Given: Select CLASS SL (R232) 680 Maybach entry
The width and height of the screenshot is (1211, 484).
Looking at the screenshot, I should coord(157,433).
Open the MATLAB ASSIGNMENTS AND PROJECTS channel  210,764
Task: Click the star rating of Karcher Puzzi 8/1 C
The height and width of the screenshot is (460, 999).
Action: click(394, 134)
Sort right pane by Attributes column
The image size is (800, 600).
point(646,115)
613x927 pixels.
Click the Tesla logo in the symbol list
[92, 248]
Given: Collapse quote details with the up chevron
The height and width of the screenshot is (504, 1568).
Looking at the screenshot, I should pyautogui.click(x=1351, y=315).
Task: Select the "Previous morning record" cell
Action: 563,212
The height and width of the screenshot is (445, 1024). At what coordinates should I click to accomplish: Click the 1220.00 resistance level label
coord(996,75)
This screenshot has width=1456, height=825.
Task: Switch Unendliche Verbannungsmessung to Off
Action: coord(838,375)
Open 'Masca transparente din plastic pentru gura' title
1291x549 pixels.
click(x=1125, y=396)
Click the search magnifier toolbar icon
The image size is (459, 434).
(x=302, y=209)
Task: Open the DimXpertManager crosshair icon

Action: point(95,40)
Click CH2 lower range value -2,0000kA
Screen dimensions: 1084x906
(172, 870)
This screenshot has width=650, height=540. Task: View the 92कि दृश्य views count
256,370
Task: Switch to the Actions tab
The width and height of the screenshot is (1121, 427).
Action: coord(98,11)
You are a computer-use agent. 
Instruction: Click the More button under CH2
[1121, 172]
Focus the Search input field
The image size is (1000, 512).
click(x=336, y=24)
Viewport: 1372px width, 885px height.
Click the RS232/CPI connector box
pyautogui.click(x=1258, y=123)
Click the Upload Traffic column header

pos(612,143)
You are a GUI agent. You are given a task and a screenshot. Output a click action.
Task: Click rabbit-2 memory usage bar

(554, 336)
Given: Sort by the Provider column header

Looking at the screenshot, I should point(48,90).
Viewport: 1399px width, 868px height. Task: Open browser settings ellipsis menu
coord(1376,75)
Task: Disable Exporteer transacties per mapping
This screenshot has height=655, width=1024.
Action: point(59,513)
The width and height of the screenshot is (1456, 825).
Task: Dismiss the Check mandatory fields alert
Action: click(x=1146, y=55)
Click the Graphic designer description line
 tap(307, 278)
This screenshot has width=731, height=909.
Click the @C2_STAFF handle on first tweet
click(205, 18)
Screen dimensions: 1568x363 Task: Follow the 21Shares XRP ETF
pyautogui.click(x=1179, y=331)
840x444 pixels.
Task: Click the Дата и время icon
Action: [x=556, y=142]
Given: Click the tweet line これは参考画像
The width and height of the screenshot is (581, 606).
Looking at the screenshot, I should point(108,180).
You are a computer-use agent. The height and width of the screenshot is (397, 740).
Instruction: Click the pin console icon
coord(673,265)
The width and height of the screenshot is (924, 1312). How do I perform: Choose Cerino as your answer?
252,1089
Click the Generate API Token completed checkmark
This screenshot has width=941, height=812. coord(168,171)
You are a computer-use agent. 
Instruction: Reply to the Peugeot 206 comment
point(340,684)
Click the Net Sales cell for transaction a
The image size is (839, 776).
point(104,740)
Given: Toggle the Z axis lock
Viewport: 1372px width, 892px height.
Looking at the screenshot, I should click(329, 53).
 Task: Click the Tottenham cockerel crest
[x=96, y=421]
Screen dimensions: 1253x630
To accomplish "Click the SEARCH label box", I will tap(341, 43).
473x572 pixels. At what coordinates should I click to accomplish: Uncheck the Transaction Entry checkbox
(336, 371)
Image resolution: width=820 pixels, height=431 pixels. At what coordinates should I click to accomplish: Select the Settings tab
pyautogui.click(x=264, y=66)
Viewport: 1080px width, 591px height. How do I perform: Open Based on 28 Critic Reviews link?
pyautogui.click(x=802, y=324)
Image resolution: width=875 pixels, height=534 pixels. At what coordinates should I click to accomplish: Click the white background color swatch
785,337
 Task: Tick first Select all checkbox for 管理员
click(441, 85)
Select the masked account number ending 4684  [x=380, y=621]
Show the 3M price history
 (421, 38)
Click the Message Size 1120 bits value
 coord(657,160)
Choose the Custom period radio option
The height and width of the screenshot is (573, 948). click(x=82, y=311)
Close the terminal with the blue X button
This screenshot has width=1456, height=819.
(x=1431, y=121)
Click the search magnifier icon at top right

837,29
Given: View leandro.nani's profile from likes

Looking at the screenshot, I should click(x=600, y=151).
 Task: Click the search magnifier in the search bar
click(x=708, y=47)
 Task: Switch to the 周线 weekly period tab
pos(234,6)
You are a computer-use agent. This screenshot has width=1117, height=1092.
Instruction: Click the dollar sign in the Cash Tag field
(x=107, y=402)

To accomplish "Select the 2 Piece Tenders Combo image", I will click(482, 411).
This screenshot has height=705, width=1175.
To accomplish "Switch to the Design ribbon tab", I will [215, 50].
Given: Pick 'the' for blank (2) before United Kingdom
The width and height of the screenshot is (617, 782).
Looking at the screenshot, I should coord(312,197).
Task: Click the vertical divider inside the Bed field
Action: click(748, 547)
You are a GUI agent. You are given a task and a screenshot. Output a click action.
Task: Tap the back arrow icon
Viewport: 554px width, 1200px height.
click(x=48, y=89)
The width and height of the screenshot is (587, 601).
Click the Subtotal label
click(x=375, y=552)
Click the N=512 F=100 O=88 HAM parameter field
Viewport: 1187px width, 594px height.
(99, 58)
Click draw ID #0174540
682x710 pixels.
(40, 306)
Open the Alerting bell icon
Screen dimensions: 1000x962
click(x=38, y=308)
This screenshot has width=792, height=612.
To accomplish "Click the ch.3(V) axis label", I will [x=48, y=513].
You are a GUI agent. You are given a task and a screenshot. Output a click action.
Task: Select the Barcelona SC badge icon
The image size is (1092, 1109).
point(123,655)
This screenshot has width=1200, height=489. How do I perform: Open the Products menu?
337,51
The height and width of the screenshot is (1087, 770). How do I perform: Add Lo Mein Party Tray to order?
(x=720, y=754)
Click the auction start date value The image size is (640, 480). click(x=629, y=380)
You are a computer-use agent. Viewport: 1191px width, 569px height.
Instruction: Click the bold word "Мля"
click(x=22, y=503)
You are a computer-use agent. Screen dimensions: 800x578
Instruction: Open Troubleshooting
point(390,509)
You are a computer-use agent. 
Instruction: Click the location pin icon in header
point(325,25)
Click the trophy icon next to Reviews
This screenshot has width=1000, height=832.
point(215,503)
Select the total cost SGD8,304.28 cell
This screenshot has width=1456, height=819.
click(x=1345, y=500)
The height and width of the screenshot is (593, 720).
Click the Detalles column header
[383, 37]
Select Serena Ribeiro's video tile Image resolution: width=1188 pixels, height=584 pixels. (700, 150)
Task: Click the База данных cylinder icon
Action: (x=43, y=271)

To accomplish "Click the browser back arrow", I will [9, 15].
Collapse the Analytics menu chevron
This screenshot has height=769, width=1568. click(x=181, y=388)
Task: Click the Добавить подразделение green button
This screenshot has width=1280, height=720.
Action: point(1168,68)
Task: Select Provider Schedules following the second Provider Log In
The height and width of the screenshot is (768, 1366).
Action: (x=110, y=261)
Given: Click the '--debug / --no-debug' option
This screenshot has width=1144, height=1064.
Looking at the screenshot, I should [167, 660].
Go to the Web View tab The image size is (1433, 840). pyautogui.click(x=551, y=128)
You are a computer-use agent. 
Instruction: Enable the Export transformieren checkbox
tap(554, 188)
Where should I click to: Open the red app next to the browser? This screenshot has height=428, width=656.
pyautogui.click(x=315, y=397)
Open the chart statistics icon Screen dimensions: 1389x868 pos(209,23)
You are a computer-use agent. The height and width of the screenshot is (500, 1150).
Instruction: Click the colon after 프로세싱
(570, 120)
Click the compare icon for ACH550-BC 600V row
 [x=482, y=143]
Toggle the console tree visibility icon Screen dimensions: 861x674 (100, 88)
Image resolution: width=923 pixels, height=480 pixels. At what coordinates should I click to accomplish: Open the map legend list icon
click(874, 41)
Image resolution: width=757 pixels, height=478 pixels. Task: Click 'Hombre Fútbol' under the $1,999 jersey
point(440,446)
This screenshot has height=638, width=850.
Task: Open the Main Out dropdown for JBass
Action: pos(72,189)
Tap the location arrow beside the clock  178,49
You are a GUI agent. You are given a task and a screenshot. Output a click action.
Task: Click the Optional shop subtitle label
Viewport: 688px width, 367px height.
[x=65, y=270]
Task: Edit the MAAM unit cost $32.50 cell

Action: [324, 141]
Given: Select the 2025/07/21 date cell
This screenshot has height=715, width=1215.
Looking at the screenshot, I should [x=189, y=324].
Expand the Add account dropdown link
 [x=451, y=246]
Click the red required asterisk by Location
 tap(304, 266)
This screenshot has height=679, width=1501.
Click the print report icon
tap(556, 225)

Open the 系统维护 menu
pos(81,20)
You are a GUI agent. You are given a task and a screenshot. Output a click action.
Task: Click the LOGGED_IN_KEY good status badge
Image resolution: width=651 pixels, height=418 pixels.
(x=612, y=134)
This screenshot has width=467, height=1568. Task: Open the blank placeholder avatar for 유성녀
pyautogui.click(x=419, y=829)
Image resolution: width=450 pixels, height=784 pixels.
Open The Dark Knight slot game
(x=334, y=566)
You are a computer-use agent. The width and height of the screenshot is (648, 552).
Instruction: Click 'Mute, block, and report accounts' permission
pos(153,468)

◆ **What you are asked to do**
Lines after the one containing "Task: Click the star" are not wanted; repeat exactly each line above from the first up to and including it.

◆ **Task result**
Given: Select CLASS SL (R232) 680 Maybach entry
The width and height of the screenshot is (1211, 484).
Looking at the screenshot, I should coord(157,433).
Open the MATLAB ASSIGNMENTS AND PROJECTS channel  210,764
Task: Click the star rating of Karcher Puzzi 8/1 C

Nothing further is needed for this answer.